En février 2009, un mois après que Barak Obama ait pris ses fonctions, deux universitaires se sont assis face à face dans la salle à manger de la Maison Blanche. Sur un sandwich club, Michael Greenstone, économiste de la Maison Blanche et Cass Sunstein, le chef de la réglementation d’Obama, décida que l’exécutif avait besoin d’estimer les dommages économiques du changement climatique. En pleine récession, ils étaient à juste titre sceptiques quant aux chances que le Congrès approuve une loi fédérale de plafonnement et d’échange (cap and trade). Greenstone et Sunstein savaient qu’il leur fallait un Plan B : un moyen de réguler les émissions de carbone sans avoir à passer par le Congrès.

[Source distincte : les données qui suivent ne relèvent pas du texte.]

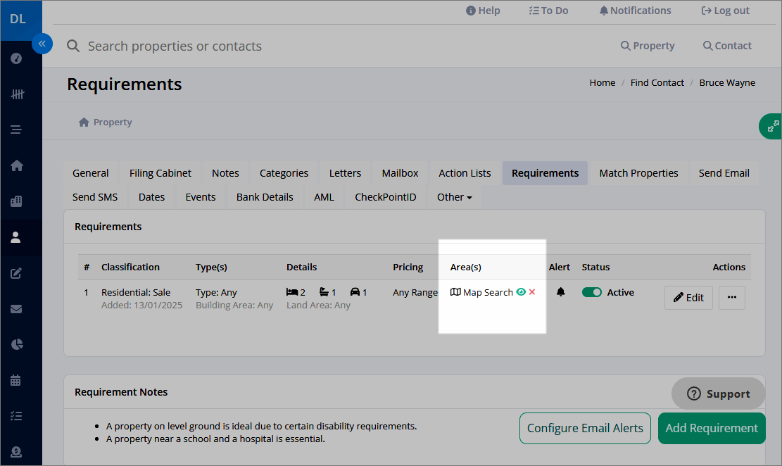Screen dimensions: 782x466
Task: Edit the Residential Sale requirement
Action: (688, 297)
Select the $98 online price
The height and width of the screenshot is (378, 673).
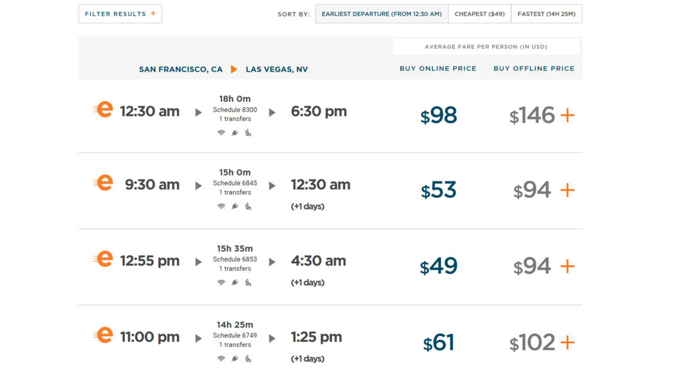(438, 116)
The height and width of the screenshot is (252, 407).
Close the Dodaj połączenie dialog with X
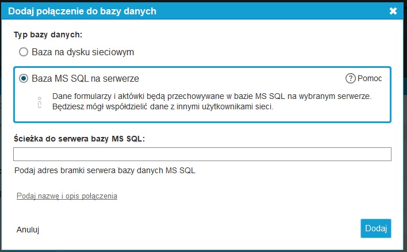pyautogui.click(x=393, y=11)
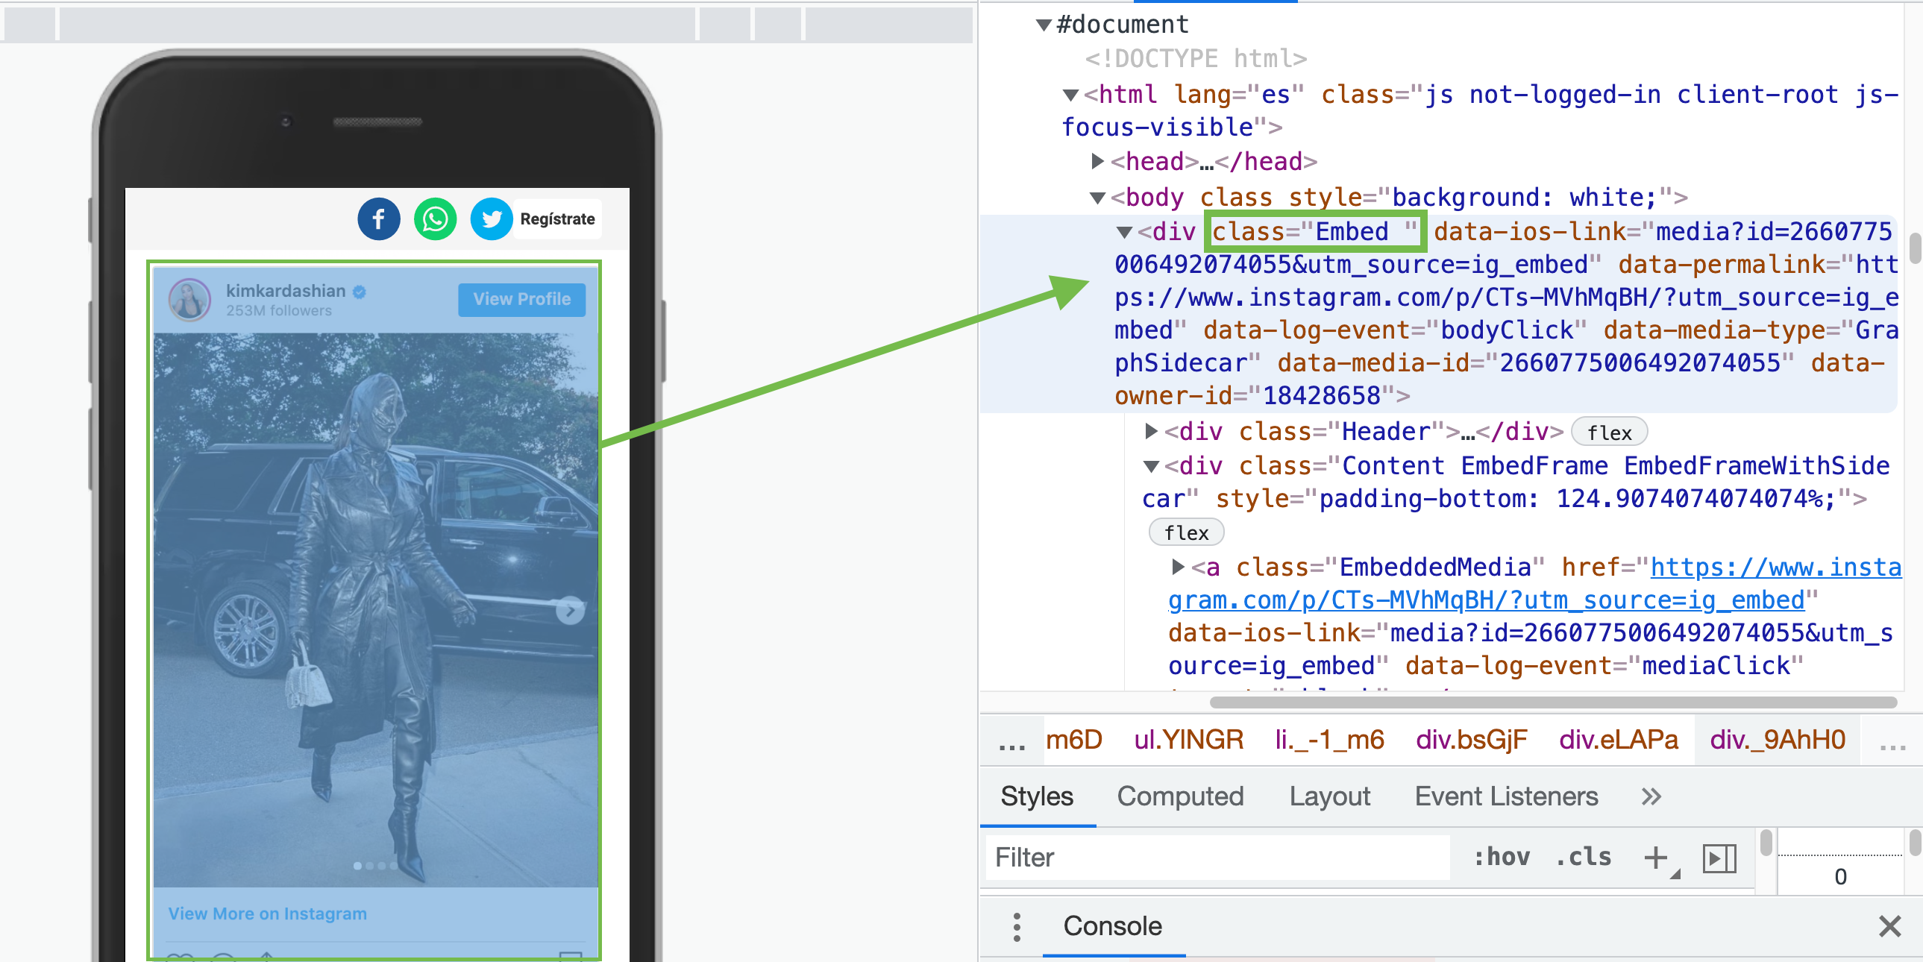This screenshot has width=1923, height=962.
Task: Click the new style rule plus icon
Action: click(1655, 858)
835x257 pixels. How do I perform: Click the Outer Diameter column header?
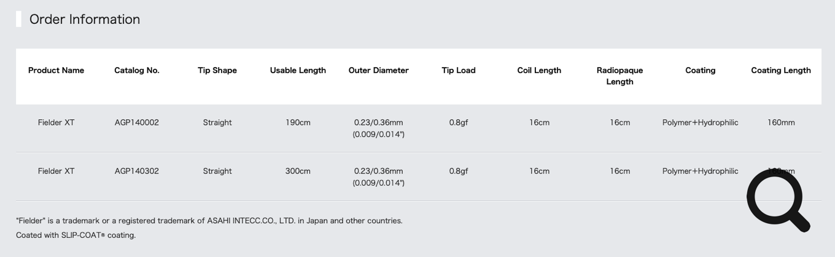[379, 70]
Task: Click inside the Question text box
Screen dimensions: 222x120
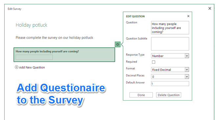Action: [170, 28]
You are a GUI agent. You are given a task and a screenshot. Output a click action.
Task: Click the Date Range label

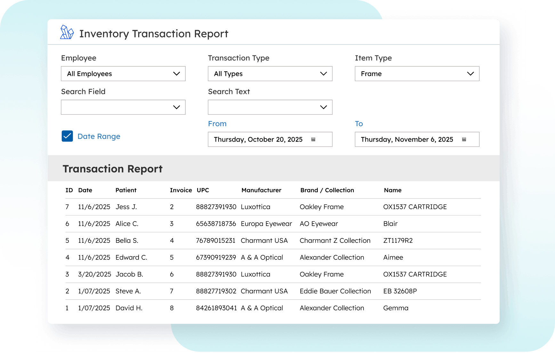pos(99,136)
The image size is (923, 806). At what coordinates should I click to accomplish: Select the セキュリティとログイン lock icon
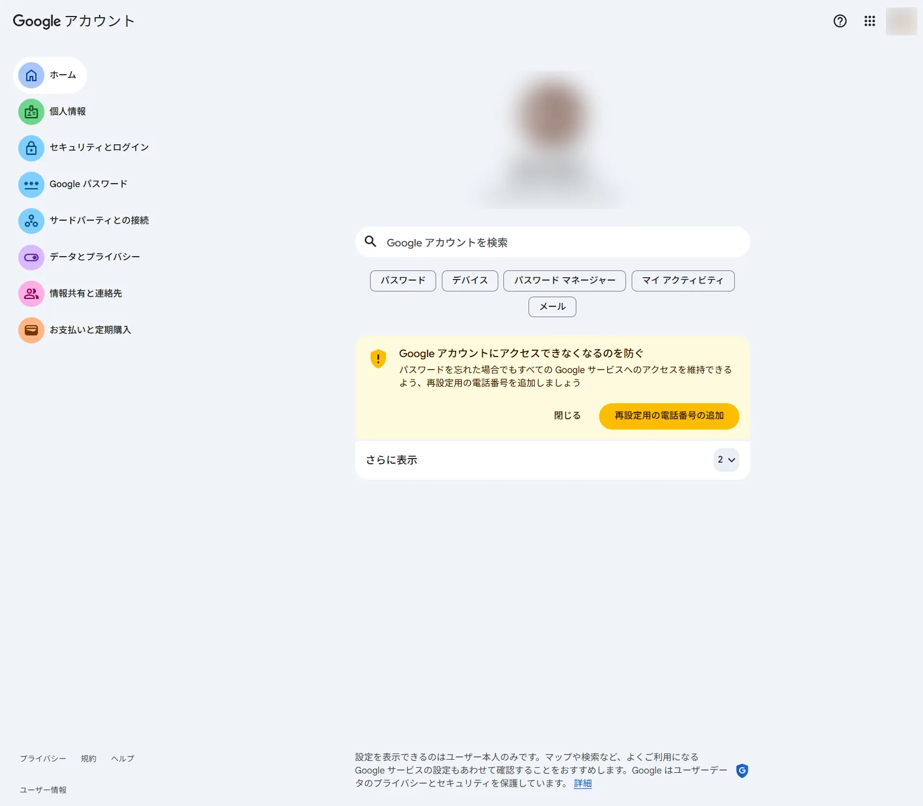pyautogui.click(x=31, y=148)
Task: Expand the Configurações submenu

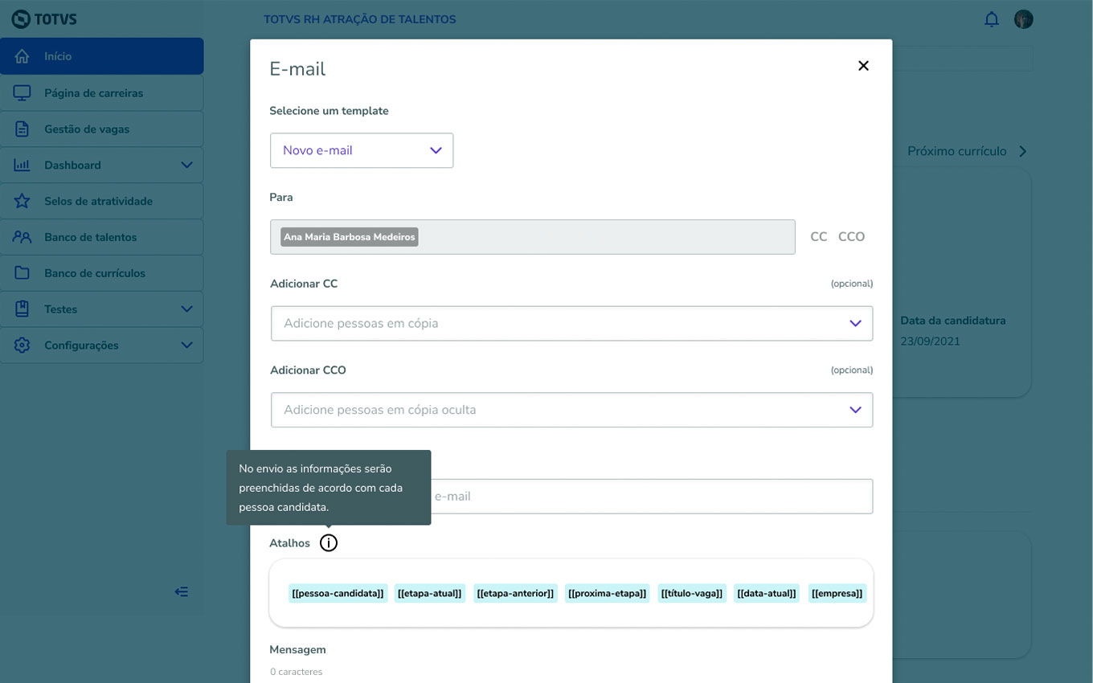Action: pyautogui.click(x=186, y=346)
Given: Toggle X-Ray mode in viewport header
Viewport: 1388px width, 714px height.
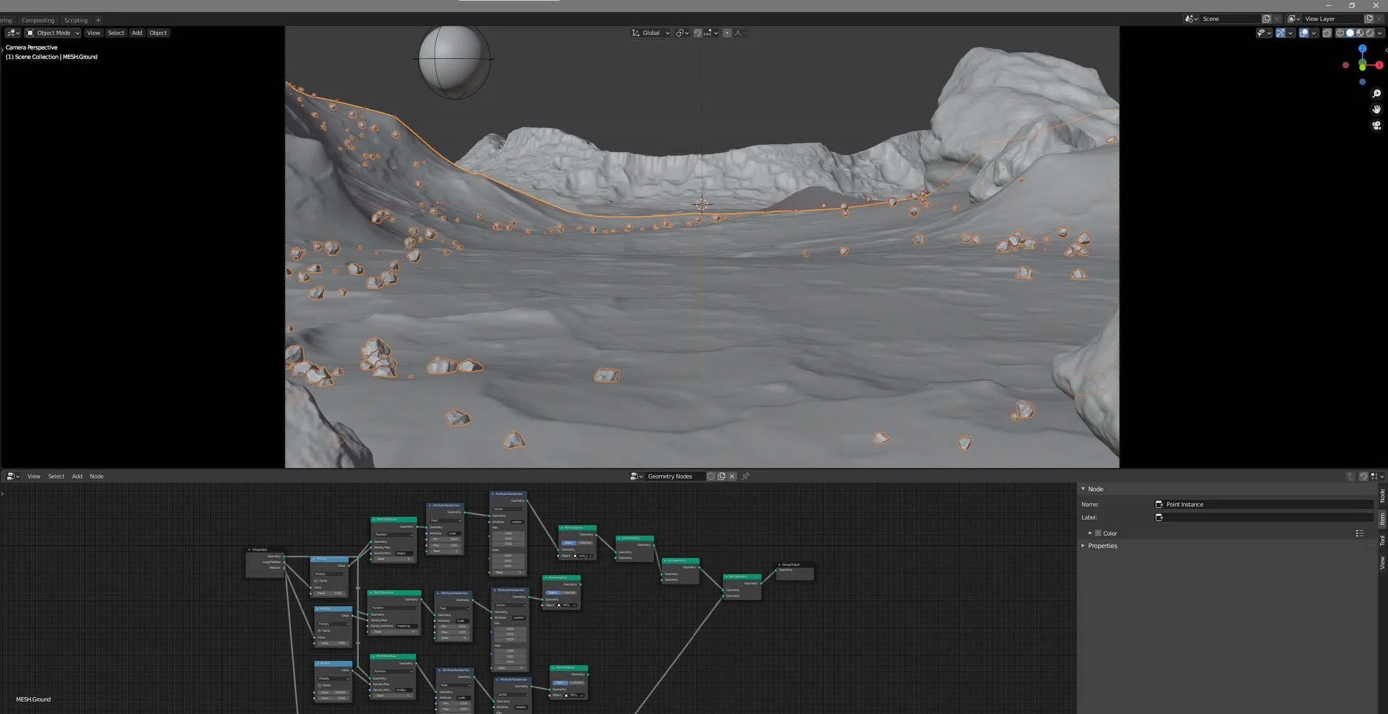Looking at the screenshot, I should click(1327, 33).
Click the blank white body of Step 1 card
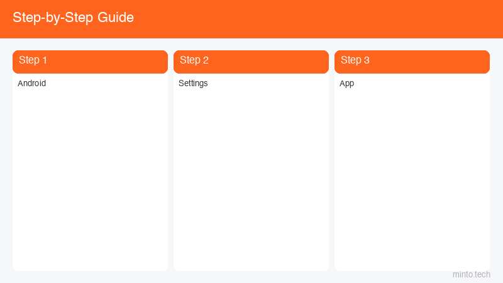 [x=90, y=177]
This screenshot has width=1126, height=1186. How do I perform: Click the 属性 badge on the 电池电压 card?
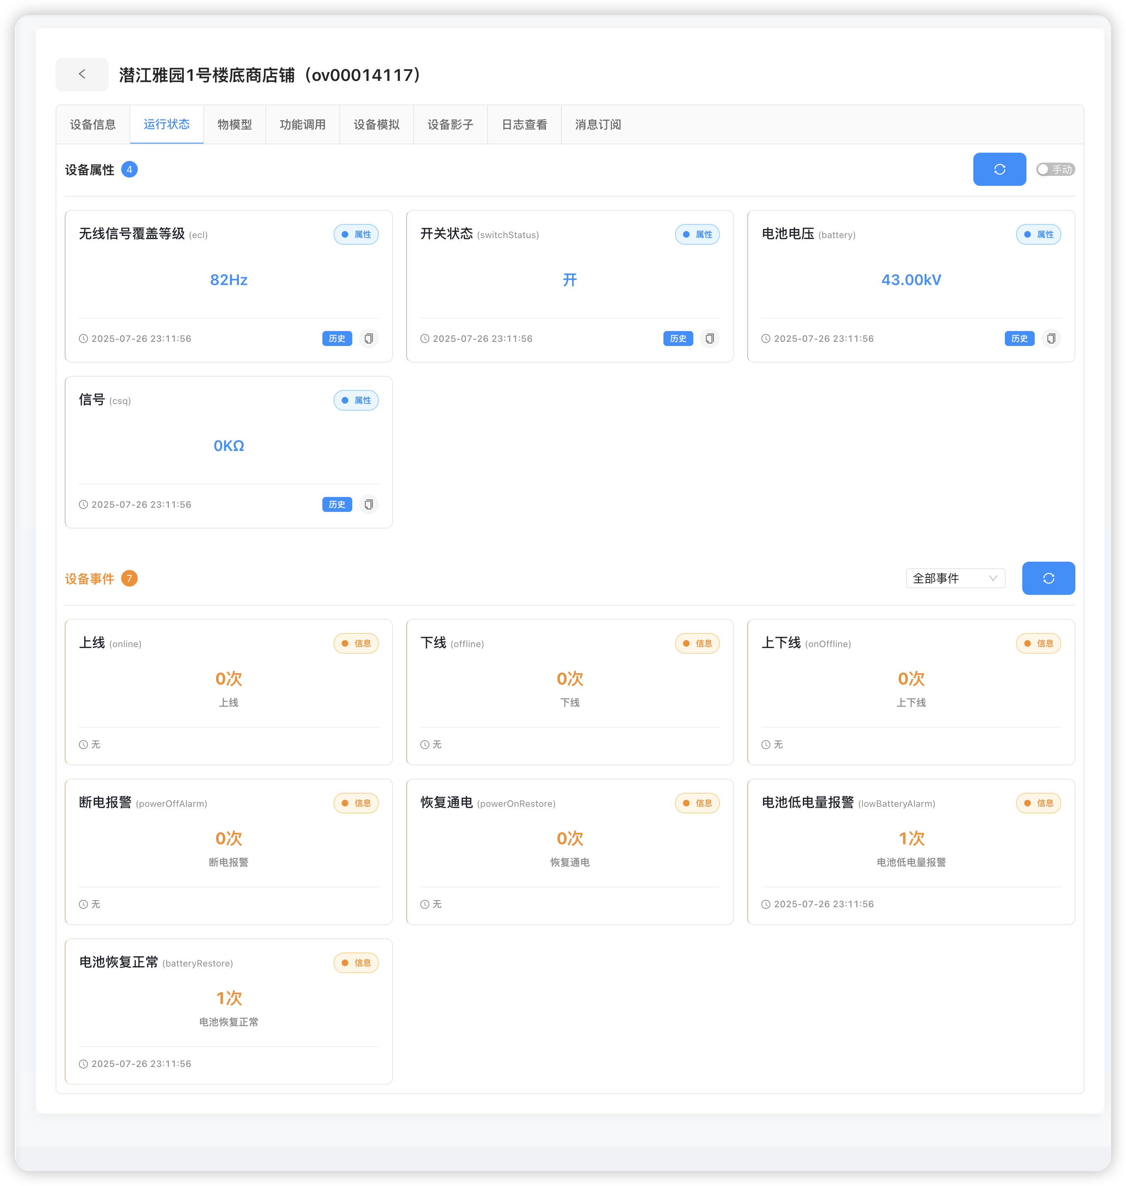pyautogui.click(x=1038, y=234)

L’année suivante, une équipe d’économistes, scientifiques et juristes du gouvernement fédéral convenaient de se réunir pour établir le coût économique des émissions de carbone. Quel que soit le montant trouvé il serait utilisé pour déterminer les objectifs des règlements dans le but de réduire les dommages dus au changement climatique. Plus l’estimation serait élevée, plus les dispositions en vue de solutionner le problème seraient coûteuses. Après une année passée à modéliser différents scénarios, l’équipe parvint à un montant central de $21 la tonne, c’est-à-dire que d’après leurs calculs, chaque tonne de carbone émise dans l’atmosphère coûtait $21 à l’économie. Ce coût s’est élevé depuis à $40 la tonne.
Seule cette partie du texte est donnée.